• [Description of the task]: Rewrite the entries as a numbered list, omitting blank lines, starting at the line that contains "You are a GUI" and ending at the last line of the entries.

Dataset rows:

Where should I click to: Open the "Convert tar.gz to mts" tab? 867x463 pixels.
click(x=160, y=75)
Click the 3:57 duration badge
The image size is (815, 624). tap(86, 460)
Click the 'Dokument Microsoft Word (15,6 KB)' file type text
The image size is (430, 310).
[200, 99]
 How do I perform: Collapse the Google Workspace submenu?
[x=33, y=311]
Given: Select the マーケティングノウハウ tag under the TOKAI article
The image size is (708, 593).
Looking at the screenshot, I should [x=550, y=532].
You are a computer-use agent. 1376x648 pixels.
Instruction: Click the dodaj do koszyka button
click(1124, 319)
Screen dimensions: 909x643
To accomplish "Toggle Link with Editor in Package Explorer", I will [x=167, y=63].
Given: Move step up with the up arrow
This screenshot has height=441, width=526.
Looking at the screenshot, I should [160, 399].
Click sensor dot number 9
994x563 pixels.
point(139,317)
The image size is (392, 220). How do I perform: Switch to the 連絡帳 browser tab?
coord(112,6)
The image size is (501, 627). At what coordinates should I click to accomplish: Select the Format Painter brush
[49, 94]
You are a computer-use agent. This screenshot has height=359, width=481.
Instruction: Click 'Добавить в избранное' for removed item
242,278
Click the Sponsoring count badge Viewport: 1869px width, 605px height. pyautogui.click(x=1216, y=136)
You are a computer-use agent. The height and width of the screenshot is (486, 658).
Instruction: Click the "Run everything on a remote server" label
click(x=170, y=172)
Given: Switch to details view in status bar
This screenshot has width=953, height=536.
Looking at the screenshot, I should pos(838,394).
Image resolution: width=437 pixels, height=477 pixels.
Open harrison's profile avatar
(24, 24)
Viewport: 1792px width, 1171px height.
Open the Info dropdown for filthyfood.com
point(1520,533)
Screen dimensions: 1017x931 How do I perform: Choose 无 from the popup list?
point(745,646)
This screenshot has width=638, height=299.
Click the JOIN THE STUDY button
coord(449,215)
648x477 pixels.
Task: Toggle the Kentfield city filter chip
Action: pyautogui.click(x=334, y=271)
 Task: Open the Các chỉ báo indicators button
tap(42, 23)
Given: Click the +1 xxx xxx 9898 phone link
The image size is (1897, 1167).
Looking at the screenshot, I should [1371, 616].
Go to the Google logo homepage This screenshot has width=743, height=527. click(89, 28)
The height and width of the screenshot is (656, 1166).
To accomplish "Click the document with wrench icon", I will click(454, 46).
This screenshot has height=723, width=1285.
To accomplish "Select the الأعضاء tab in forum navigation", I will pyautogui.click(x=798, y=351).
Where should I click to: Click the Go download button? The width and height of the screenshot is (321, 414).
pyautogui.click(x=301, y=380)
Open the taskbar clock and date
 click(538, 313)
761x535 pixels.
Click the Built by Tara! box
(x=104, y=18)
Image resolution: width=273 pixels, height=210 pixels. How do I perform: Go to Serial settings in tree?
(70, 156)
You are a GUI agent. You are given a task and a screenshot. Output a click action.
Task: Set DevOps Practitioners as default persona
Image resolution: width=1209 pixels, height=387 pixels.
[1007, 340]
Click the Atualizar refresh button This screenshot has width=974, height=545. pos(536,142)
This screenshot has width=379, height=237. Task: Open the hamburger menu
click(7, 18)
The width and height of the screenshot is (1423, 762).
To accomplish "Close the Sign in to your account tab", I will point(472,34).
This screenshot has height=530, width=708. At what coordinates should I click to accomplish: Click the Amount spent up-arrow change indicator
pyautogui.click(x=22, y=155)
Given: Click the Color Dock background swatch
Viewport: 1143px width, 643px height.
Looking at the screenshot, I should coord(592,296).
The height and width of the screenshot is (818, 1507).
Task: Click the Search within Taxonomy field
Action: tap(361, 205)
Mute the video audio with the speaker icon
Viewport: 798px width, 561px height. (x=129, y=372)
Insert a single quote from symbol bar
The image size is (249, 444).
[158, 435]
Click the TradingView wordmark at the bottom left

• [Solution to this exercise]:
1. You are a GUI agent. You are given a task and a screenshot. Output a click action.
2. Task: Set DevOps Practitioners as default persona
3. Image resolution: width=1209 pixels, height=387 pixels.
4. [1007, 340]
5. Click the Atualizar refresh button This screenshot has width=974, height=545. pos(536,142)
6. This screenshot has width=379, height=237. Task: Open the hamburger menu
7. click(7, 18)
8. The width and height of the screenshot is (1423, 762).
9. To accomplish "Close the Sign in to your account tab", I will point(472,34).
10. This screenshot has height=530, width=708. At what coordinates should I click to accomplish: Click the Amount spent up-arrow change indicator
11. pyautogui.click(x=22, y=155)
12. Given: Click the Color Dock background swatch
13. Viewport: 1143px width, 643px height.
14. Looking at the screenshot, I should coord(592,296).
15. The height and width of the screenshot is (818, 1507).
16. Task: Click the Search within Taxonomy field
17. Action: tap(361, 205)
18. Mute the video audio with the speaker icon
19. Viewport: 798px width, 561px height. (x=129, y=372)
20. Insert a single quote from symbol bar
21. The image size is (249, 444).
22. [158, 435]
23. Click the TradingView wordmark at the bottom left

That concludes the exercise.